**PROMPT:**
Retype the whole passage about the dispute over Timor-Leste's defense force commander word for word.

Start of SOURCE TEXT

In a recent confrontation, parliament tried to reverse the president’s decision not to reappoint the commander of Timor-Leste’s defence force General ‘Lere’ Anan Timur. According to deputies of the parties CNRT, FRETLIN and Frenti-Mudança – together holding 57 seats in Timor-Leste’s 65-member National Assembly – the president’s decision was unconstitutional and threatened to impeach the president.

Article 86 of the Constitution of Timor-Leste reads that ‘It is incumbent upon the President of the Republic to appoint and dismiss, following [emphasis added] proposal by the Government, the General Chief of Staff of the Defence Force (…)’. So, the prime minister needs the president’s signature to ratify the appointment of an army chief. In this way, the constitution forces an agreement between both leaders on the commander of the armed forces.

Timor-Leste’s constitution contains many of such ‘power sharing constructions’, in particular, in the area of defence and foreign policy. Power sharing may lead to a power struggle when there is a poor relationship between the president and prime minister. Defence and foreign policy issues are, therefore, more likely to generate institutional conflict.[1] All in all, parliament did not start impeachment proceedings against the president and compromise candidate, Pedro Klamar Fuik, was appointed Timor-Leste’s new defence force commander.

End of SOURCE TEXT
Start of PROVIDED RECORDS

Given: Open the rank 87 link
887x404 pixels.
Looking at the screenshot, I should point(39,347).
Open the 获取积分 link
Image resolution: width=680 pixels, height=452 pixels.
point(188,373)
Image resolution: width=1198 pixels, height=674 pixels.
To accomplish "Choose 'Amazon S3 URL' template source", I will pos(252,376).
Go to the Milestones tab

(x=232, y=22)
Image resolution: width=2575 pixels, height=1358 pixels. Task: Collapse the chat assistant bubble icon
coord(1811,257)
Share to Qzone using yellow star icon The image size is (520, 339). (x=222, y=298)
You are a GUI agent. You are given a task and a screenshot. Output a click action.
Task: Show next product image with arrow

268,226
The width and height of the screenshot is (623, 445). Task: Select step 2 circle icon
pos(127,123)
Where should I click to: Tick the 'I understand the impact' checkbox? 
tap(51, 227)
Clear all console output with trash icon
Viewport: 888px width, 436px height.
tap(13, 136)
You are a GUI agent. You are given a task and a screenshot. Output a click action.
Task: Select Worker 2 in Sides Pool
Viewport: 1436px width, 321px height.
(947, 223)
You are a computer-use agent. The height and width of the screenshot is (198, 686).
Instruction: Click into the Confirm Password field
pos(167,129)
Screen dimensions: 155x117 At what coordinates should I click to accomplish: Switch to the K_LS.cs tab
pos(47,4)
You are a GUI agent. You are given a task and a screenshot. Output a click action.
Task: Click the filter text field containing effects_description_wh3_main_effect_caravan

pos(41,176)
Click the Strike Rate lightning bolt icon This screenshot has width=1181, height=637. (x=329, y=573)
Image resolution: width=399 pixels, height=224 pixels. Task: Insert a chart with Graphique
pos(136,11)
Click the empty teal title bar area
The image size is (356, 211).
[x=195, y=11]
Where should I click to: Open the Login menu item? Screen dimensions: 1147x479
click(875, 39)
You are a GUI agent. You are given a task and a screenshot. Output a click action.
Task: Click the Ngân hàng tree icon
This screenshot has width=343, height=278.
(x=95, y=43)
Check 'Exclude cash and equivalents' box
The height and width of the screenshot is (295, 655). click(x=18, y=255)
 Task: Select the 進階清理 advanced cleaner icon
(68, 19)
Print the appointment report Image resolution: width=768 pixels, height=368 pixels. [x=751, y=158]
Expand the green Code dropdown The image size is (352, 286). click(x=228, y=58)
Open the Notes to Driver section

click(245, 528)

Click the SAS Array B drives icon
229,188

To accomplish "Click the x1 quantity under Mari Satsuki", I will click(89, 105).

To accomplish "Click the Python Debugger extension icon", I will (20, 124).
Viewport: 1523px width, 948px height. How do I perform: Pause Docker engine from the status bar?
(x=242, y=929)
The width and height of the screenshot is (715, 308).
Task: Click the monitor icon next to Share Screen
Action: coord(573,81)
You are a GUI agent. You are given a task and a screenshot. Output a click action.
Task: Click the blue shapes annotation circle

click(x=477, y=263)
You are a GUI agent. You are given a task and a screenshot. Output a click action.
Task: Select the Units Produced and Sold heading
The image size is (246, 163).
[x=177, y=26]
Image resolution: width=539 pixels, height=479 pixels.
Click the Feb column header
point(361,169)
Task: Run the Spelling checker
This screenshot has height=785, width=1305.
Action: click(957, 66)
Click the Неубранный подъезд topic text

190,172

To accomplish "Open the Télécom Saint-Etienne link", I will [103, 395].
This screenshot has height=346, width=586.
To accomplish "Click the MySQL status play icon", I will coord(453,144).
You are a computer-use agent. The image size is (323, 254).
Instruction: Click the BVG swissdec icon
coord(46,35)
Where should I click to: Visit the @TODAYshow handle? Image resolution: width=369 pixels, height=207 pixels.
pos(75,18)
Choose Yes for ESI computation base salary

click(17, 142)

End of PROVIDED RECORDS

**OUTPUT BELOW:**
In a recent confrontation, parliament tried to reverse the president’s decision not to reappoint the commander of Timor-Leste’s defence force General ‘Lere’ Anan Timur. According to deputies of the parties CNRT, FRETLIN and Frenti-Mudança – together holding 57 seats in Timor-Leste’s 65-member National Assembly – the president’s decision was unconstitutional and threatened to impeach the president.

Article 86 of the Constitution of Timor-Leste reads that ‘It is incumbent upon the President of the Republic to appoint and dismiss, following [emphasis added] proposal by the Government, the General Chief of Staff of the Defence Force (…)’. So, the prime minister needs the president’s signature to ratify the appointment of an army chief. In this way, the constitution forces an agreement between both leaders on the commander of the armed forces.

Timor-Leste’s constitution contains many of such ‘power sharing constructions’, in particular, in the area of defence and foreign policy. Power sharing may lead to a power struggle when there is a poor relationship between the president and prime minister. Defence and foreign policy issues are, therefore, more likely to generate institutional conflict.[1] All in all, parliament did not start impeachment proceedings against the president and compromise candidate, Pedro Klamar Fuik, was appointed Timor-Leste’s new defence force commander.